The key takeaway – Federal Reserve Governor Michelle Bowman expressed support for the recent interest rate cuts but emphasized that no further reductions are necessary. Speaking to bankers in California, Bowman stated that the December quarter-point cut should mark the end of the current rate adjustment cycle, as inflation remains “uncomfortably above” the Fed’s 2% target. She noted that the policy rate is near neutral and cautioned about “upside risks to inflation,” with core inflation at 2.8% in November.
Bowman’s hawkish stance contrasts with more optimistic views from other Fed officials, such as Governor Christopher Waller, who anticipates further rate cuts. Regional Presidents Susan Collins and Patrick Harker also suggested that modest reductions might be possible later in the year. However, Bowman warned against loosening policy too much, citing strong stock market gains and rising Treasury yields as signs that current rates are adequately restraining economic activity. She called for a cautious and gradual approach while urging colleagues to remain open-minded about potential economic impacts from the incoming administration’s policies on tariffs and immigration.
US Trade Deficit Widens on Largest Jump in Imports Since 2022
- The U.S. trade deficit grew by 6.2% in November to $78.2 billion, driven by a significant 3.4% increase in imports as businesses accelerated shipments ahead of potential tariffs and a possible dockworkers’ strike.
- The rising trade gap, combined with weak overseas economies and a strong dollar, may weigh on GDP growth for Q4 2024, continuing the trend seen in the third quarter.
The key takeaway – The U.S. trade deficit widened by 6.2% in November to $78.2 billion, driven by a 3.4% jump in imports to $351.6 billion, the largest increase since March 2022, according to Commerce Department data. This surge in imports reflected U.S. companies accelerating shipments to preempt potential dockworker strikes and anticipated tariffs under the Trump administration. Exports also rose by 2.7%, but the trade imbalance remains substantial, with the inflation-adjusted merchandise trade deficit reaching $96.5 billion.

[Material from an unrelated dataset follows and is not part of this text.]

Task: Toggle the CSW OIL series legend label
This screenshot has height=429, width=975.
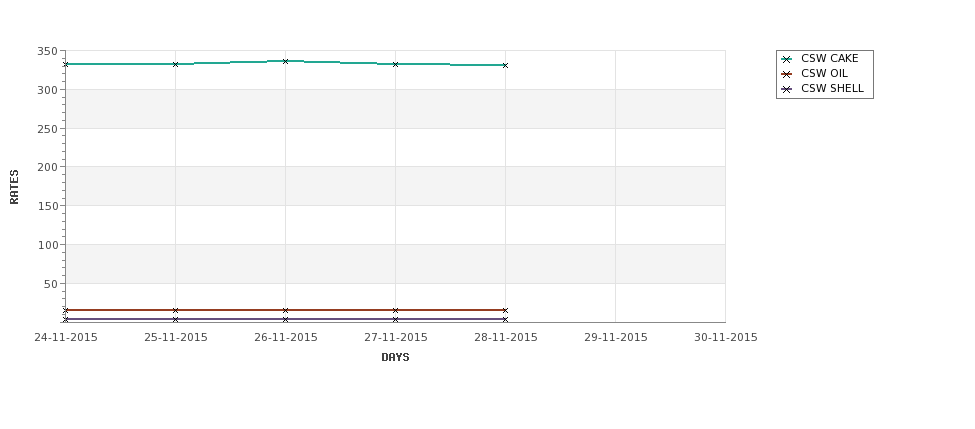Action: (824, 73)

Key drivers of the import increase included consumer goods, capital equipment, and motor vehicles, as businesses sought to secure supplies amid potential disruptions. The trade gap could further weigh on GDP growth for Q4 2024, as weak overseas economies and a strong dollar continue to challenge U.S. manufacturers and service providers. Travel-related exports and imports both hit record highs, while trade deficits with China and Mexico remained steady, and the deficit with Canada expanded slightly.